REQUIRED WORK:
Which lines below hold the word "will"? Report each one.

----------

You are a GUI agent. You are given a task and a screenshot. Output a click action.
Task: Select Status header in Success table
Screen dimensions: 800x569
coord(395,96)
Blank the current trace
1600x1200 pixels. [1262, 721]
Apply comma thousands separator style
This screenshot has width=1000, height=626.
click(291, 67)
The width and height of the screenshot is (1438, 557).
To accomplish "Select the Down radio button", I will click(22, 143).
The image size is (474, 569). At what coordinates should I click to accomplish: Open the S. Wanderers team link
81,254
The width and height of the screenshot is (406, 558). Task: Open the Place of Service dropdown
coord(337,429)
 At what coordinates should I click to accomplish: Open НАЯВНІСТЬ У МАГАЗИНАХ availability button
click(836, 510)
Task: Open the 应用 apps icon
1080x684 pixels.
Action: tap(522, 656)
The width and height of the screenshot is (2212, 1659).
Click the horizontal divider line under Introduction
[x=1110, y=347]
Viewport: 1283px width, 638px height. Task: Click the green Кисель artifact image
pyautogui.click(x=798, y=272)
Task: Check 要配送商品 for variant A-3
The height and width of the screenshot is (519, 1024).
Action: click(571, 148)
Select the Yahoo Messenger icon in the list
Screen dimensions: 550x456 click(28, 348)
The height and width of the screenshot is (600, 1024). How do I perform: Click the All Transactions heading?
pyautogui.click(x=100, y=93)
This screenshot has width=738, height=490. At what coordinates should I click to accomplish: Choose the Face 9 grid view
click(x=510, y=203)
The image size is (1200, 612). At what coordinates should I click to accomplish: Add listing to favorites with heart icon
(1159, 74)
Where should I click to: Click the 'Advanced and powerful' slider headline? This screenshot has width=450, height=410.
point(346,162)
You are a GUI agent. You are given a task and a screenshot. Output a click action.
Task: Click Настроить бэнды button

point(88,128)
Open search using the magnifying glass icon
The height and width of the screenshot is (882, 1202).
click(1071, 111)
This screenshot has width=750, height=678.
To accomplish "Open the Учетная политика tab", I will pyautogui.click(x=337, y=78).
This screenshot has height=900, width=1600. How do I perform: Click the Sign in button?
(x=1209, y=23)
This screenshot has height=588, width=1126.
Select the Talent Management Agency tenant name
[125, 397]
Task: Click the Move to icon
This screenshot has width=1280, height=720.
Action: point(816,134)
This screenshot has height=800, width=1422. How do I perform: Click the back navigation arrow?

----------

FINAL ANSWER:
To accomplish "Select the Down radio button", I will click(22, 143).
To accomplish "Open the Учетная политика tab", I will pyautogui.click(x=337, y=78).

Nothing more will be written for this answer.